Application of phage display technology for the production of antibodies against Streptococcus suis serotype 2

Streptococcus suis ( S . suis ) serotype 2 infection is a problem in the swine industry and responsible for most cases of human infection worldwide. Since current multiplex PCR cannot differentiate between serotypes 2 and 1/2, then serotype-specific antibodies (Abs) are required for serotype identification to confirm infection by serotype 2. This study aimed to generate Abs specific to S . suis serotype 2 by phage display from a human heavy chain variable domain (VH) antibody library. For biopanning, whole cells of S . suis serotype 2 were used as the target antigen. With increasing selection stringency, we could select the VH Abs that specifically bound to a S . suis serotype 2 surface antigen, which was identified as the capsular polysaccharide (CPS). From ELISA analysis, the specific phage clone 47B3 VH with the highest binding activity to S . suis serotype 2 was selected and shown to have no cross-reactivity with S . suis serotypes 1/2, 1, and 14 that shared a common epitope with serotype 2 and occasionally cause infections in human.

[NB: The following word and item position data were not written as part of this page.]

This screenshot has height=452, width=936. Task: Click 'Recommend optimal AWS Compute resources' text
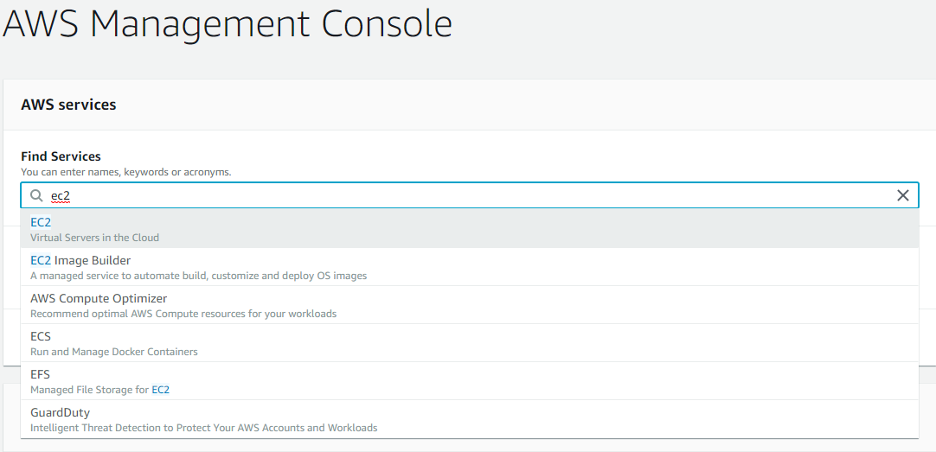[x=183, y=313]
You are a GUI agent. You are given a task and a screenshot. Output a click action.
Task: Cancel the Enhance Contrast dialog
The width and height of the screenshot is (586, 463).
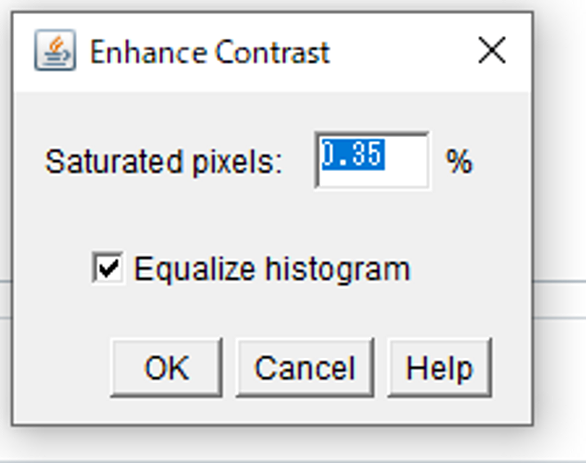point(305,368)
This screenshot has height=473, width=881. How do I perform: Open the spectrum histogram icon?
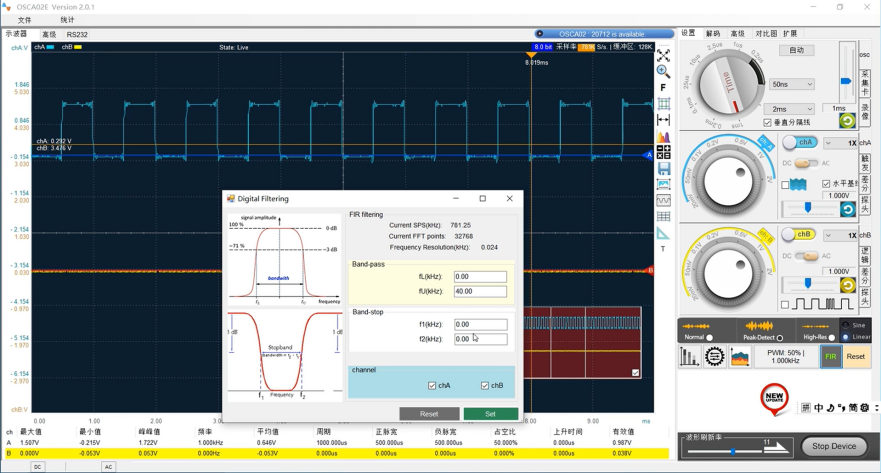pyautogui.click(x=663, y=137)
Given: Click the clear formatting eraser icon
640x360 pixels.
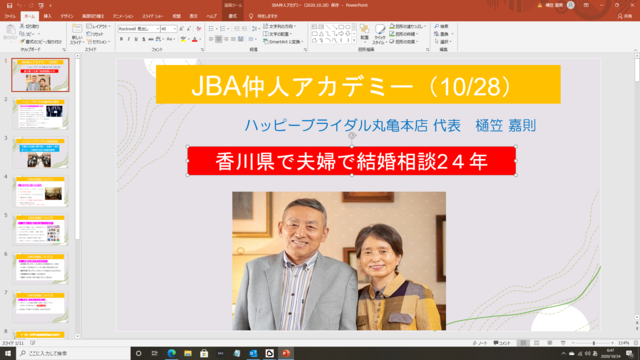Looking at the screenshot, I should coord(198,29).
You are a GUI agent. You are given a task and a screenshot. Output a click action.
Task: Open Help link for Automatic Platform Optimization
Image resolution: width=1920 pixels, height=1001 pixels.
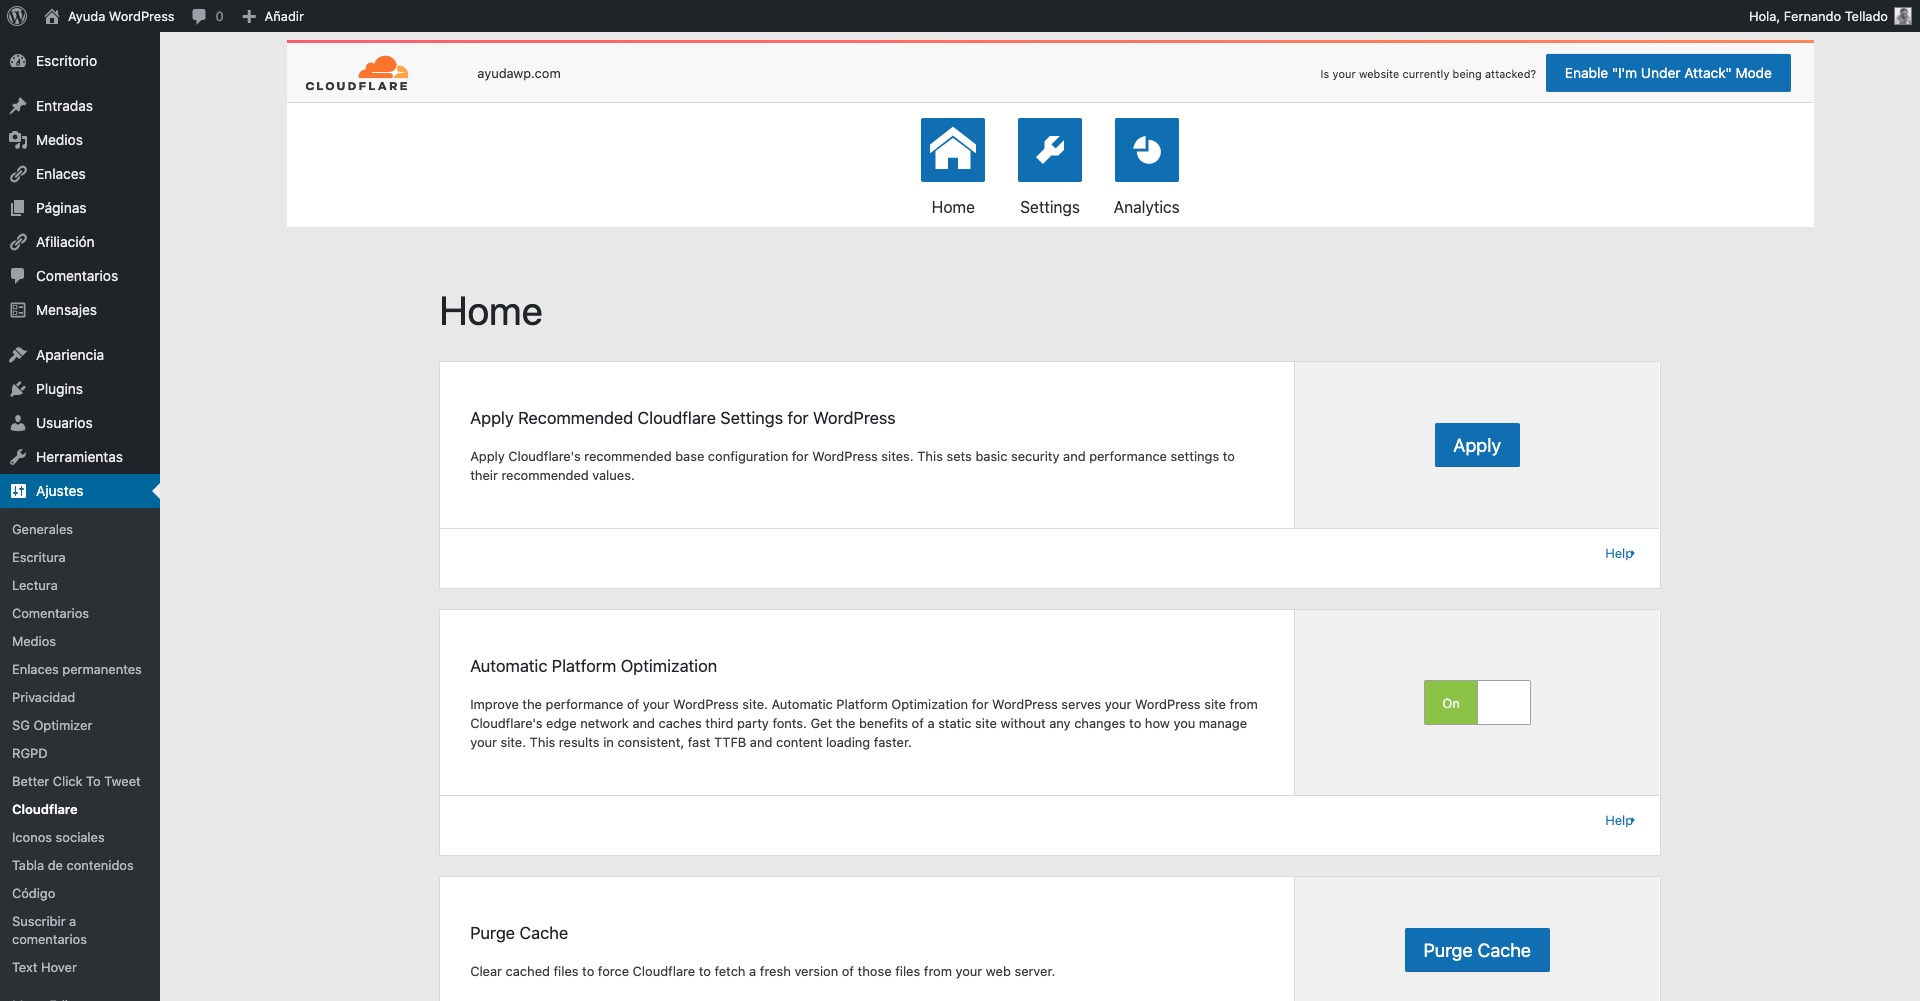tap(1619, 821)
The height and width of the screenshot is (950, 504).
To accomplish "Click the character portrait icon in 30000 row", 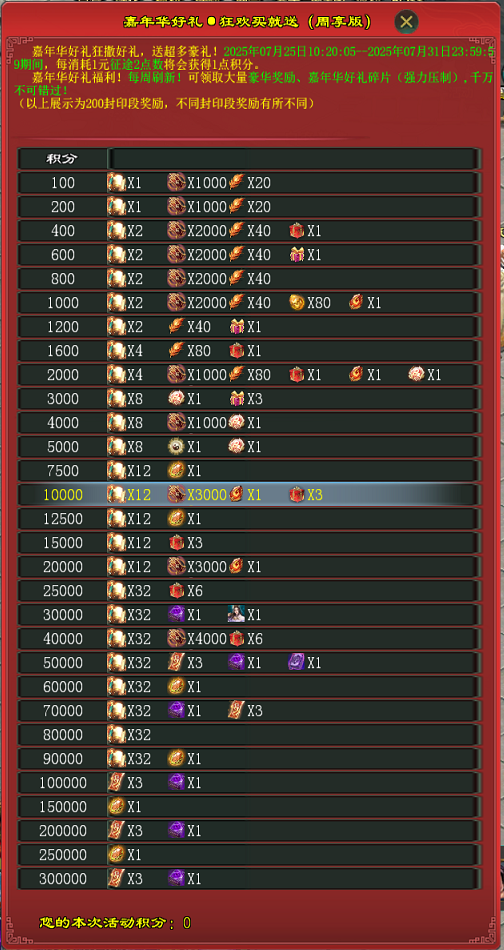I will (236, 614).
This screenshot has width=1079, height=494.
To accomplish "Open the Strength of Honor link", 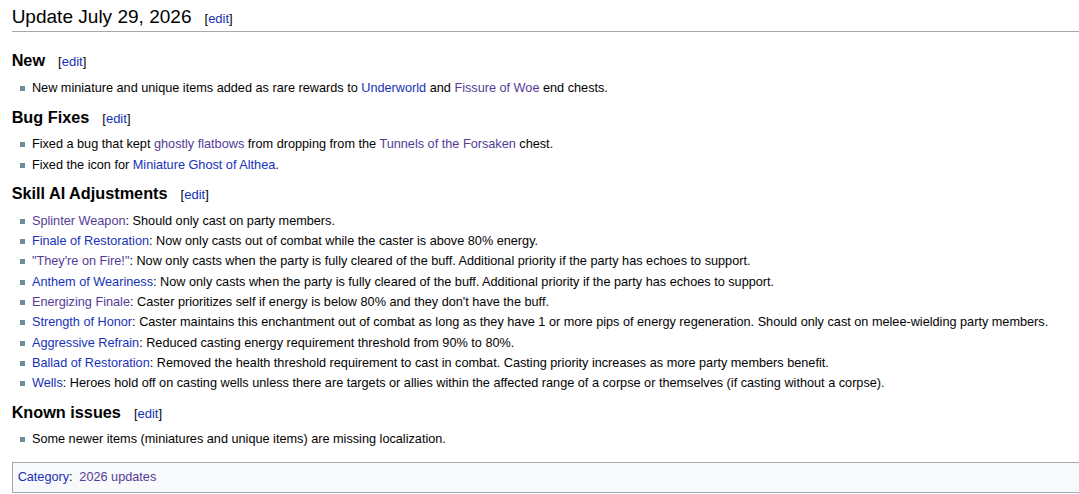I will point(83,322).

Moreover, no cross-reactivity with other bacteria that can be found in septic blood specimens was also observed. Then, 47B3 VH was successfully expressed as soluble 47B3 VH in E . coli TG1. The soluble 47B3 VH crude extract was further tested for its binding ability in a dose-dependent ELISA assay. The results indicated that the activity of phage clone 47B3 was still retained even when the Ab occurred in the soluble form. A quellung reaction demonstrated that the soluble 47B3 VH Ab could show bioactivity by differentiation between S . suis serotypes 2 and 1/2. Thus, it will be beneficial to use this VH Ab in the diagnosis of disease or discrimination of S . suis serotypes Furthermore, the results described here could motivate the use of phage display VH platform to produce serotyping antibodies.